There’s just an extraordinary amount of physical courage to her. Also somewhere in the 1970s an armed man tried to kidnap her for a ransom and she just woudn’t have it. Several men around her got shot — it must have been much less funny than this retelling — but she wouldn’t budge out of the car and kept him busy long enough for re-enforcement to arrive.
To the British media she was interesting as a young attractive mini-skirt wearing thing, but not any more. She had many boyfriends (some documentary that I bookmarked but still haven’t watched lists at least 7 serious relationships), was first to marry a divorcee, was first to divorce and re-marry. The love letters from her lover, soon to be second husband, were stolen from the Buckingham Palace and leaked to the media. (Culprits were never found.)
She never went to university — only low and middle class people need education to earn a living, clearly — and was a full time working royal from the age of 19. She refused to give her two children any royal titles, figuring they’ll have more freedom and fewer mandatory duties. She lives in her manor-slash-working-farm the Gatcombe Park in Gloucestershire and around the estate wears the whatever British equivalent of MEC is?
I can guess what those lives are approximately like thanks to the books by Clarissa Dickson Wright of the Two Fat Ladies fame - her memoirs Spilling the Beans (2007) and Rifling Through My Drawers: My Life in a Year (2009) describe her life and other similarly moneyed lives in rural settings, whether on moderately sized properties or on large estates, with fox hunting weekends, agricultural fairs, very anti-EU, very anti-PETA, occasionally anti-intellectual, often anti-urban. They’re great fun to read.
Too bad the royals don’t write books, because I’d definitely read Princess Anne’s memoir. Prince of Wales is I guess what passes for an intellectual in the royal family, and once the queen dies we’ll get him as the head of state. One of his cultural contributions so far is the belly-aching against modernist architecture. If Canada has to have the Windsors, can we have Anne instead?
Till next Monday -
LP
Two essential Royal reads:
A few months ago Helen Lewis did an intriguing article in the Atlantic about the fight of women from the British aristocratic families to reform the peerage inheritance rules. Aristocratic titles still go to sons — not a lot has changed since Virginia Woolf wrote Orlando around Vita Sackville-West’s Knole predicament. With inherited peerage come the inherited seats in the House of Lords, which is why it’s by its constitution bound to stay a heavily male house. More in When Discrimination Targets the Privileged.

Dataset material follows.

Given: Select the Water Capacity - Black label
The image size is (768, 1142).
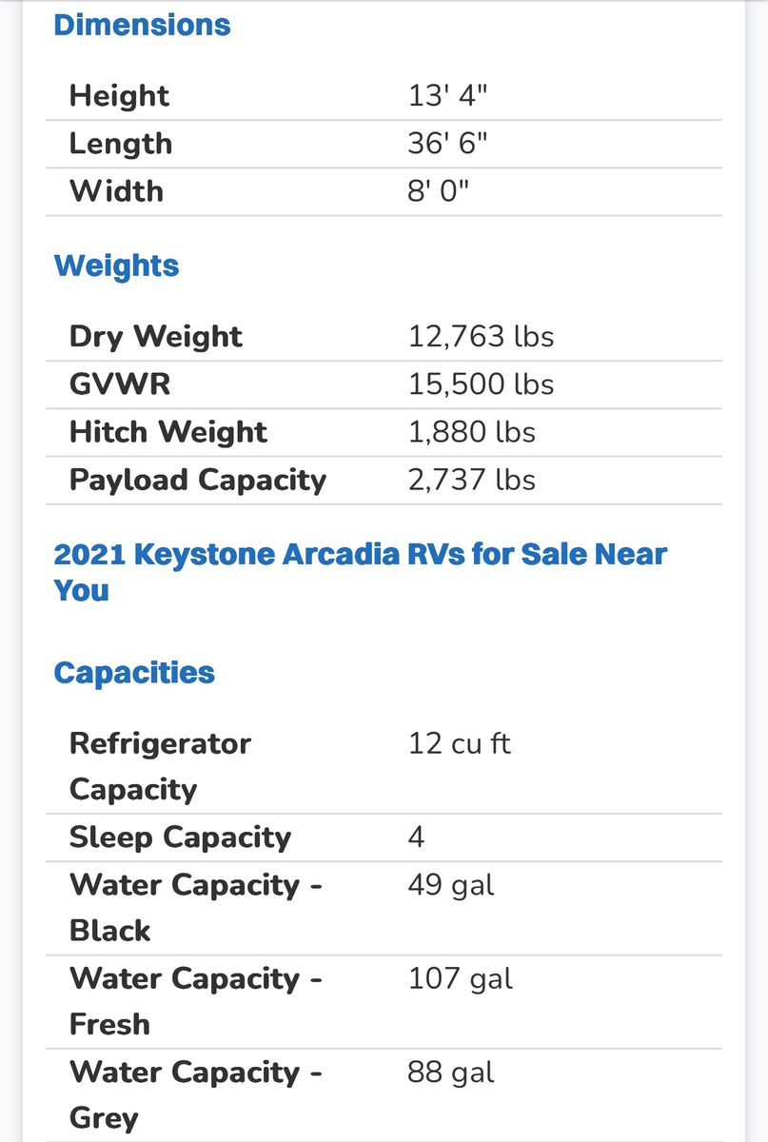Looking at the screenshot, I should 195,908.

Hilary Mantel’s legendary piece on the women of the royal family as the Firm’s birthing bodies. It upset a lot of people, especially those who read it as an attack on Kate Middleton.
I suspect you haven’t watched The Crown on Netflix, but once Anne comes onto the scene she is far and away the best character, even better than Princess Margaret in the earlier seasons. I hope Anne is as droll and self-aware in real life!